I , myself have a habit of having a sneak peek of almost everything, especially when I have the chance to do it. But, I am not so fond of taking a look through the lenses of the viewing binoculars to admire a view from a top. I don’t know why.

For me, I prefer to gaze through the vast expanse and look at a view from my own vantage point.I like this way of having perspective of things in front of me.

It’s common to see these coin-operated binoculars in any observatory deck. Even on top of Zugspitze, from the top of Alps, you can have a stunning view through these binoculars. Most of the towers I have visited in Kuwait have this same  amenities where aside from enjoying the view from above, visitors are given a chance to look further, for an intent close up of any sight they wanted to explore, for sight seeing purposes.

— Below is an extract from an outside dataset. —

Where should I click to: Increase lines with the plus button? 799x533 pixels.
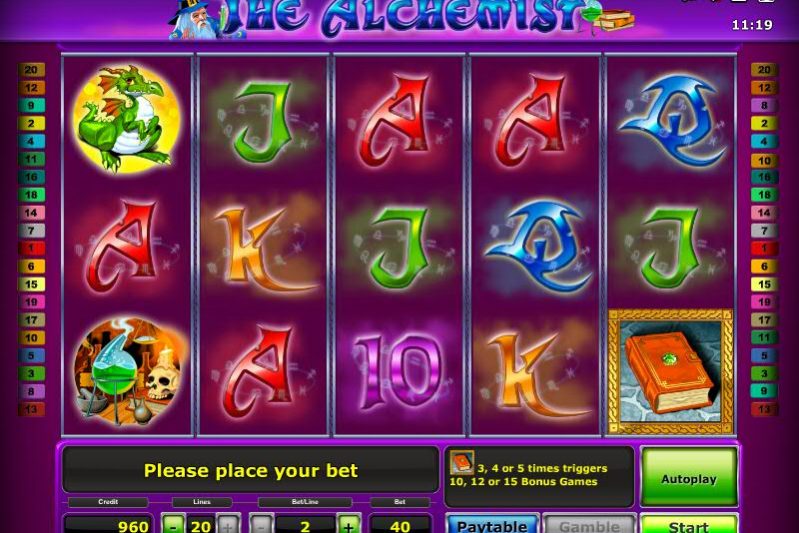pos(228,524)
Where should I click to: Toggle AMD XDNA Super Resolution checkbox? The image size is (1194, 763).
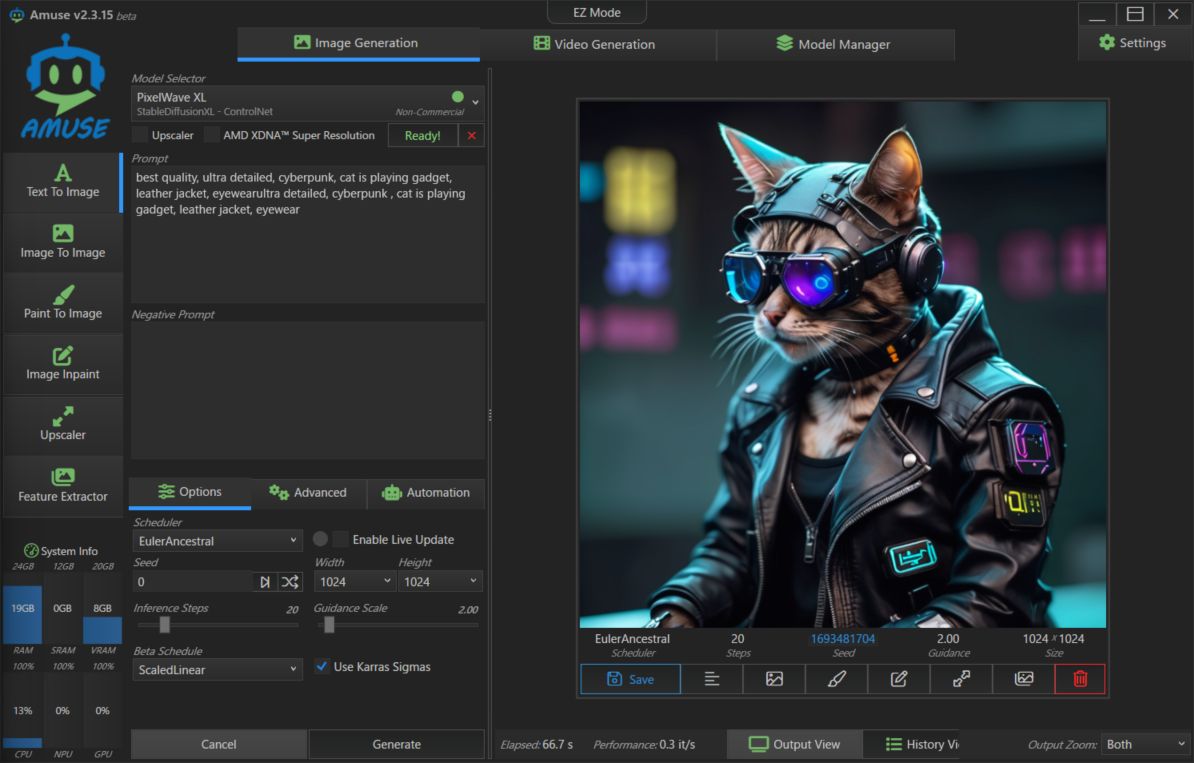tap(212, 135)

I had the chance to visit the Liberation Tower in Kuwait. It was one of the striking tower where you can see a great skyline of Kuwait in between skycrapers. The tour was privately arranged, and in Arabic, but I don’t really mind. I’ve always wanted to visit this tower so I grabbed the chance when the tour was offered by Aware Center.  At 372 m, the Liberation Tower is the world’s 38th tallest free-standing structure, by pinnacle height. It is standing proud & big symbolizing Kuwait’s liberation from Iraqi invasion. When we reached the 150th floor, within span of seconds, these views from the photos below  greeted me. I can’t really recall how fast it took for us to be on the top observation deck, all I know is that it was fast. Although the weather was fine, it was not a clear view because of the glass windows. Unfortunately, they are dirty, smudgy, and dusty, which is actually common in Kuwait because of frequent dust storms.

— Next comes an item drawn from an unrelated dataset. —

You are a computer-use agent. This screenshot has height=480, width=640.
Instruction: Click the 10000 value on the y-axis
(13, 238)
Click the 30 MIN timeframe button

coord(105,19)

But then, it was a great experience to see the skyline of Kuwait from a view on top, almost desert. The buildings, the urban panoramic setting, with all of its beige tone dwellings. I can almost see the rummage  with all the trash piled up. The busy city center, in between the skyscrapers, and the crowded Souks (market place), and yes, the traffic jam. It’s surreal to see that this country is so small and yet managed to rise up, developed its own identity when it comes to architecture and modernization.

While I was still living in this place, I’ve always been a stranger on a daily basis, always roaming around, exploring like locals, and discovering the many facets of this city. I wanted to have a sneak preview of  everyday life in Kuwait, naturally. This particular view from the Liberation tower is no exception.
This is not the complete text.